### Supplied material
******

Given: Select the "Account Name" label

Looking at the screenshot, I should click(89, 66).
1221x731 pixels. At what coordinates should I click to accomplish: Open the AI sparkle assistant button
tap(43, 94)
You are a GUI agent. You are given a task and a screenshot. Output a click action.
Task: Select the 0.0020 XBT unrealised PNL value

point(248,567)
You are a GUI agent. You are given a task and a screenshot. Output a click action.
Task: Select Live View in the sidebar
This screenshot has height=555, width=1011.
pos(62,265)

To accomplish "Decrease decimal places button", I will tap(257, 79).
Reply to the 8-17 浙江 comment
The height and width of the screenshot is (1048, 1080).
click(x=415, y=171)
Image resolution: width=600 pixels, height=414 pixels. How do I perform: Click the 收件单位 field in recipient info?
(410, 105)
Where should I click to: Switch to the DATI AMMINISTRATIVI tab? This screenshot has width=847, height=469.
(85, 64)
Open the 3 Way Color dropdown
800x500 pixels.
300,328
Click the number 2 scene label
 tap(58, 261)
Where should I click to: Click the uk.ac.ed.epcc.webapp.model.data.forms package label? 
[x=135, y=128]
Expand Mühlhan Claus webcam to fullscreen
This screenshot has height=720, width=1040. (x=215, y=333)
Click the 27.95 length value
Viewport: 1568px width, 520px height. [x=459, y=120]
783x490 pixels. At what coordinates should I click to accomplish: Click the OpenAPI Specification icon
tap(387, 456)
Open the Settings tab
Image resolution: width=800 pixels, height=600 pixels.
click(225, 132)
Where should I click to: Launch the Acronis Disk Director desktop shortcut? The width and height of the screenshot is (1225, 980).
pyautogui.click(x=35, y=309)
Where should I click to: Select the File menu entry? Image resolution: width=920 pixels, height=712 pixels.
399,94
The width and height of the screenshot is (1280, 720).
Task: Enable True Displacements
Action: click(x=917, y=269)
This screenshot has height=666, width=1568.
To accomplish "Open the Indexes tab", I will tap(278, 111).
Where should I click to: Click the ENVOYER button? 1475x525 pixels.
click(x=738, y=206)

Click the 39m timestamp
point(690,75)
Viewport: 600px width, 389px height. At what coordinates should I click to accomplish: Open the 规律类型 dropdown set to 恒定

******

### What this task involves
Return every line above where "dropdown" appears.

### Result of the task
Open the 3 Way Color dropdown
Viewport: 600px width, 389px height. At what coordinates should I click to accomplish: Open the 规律类型 dropdown set to 恒定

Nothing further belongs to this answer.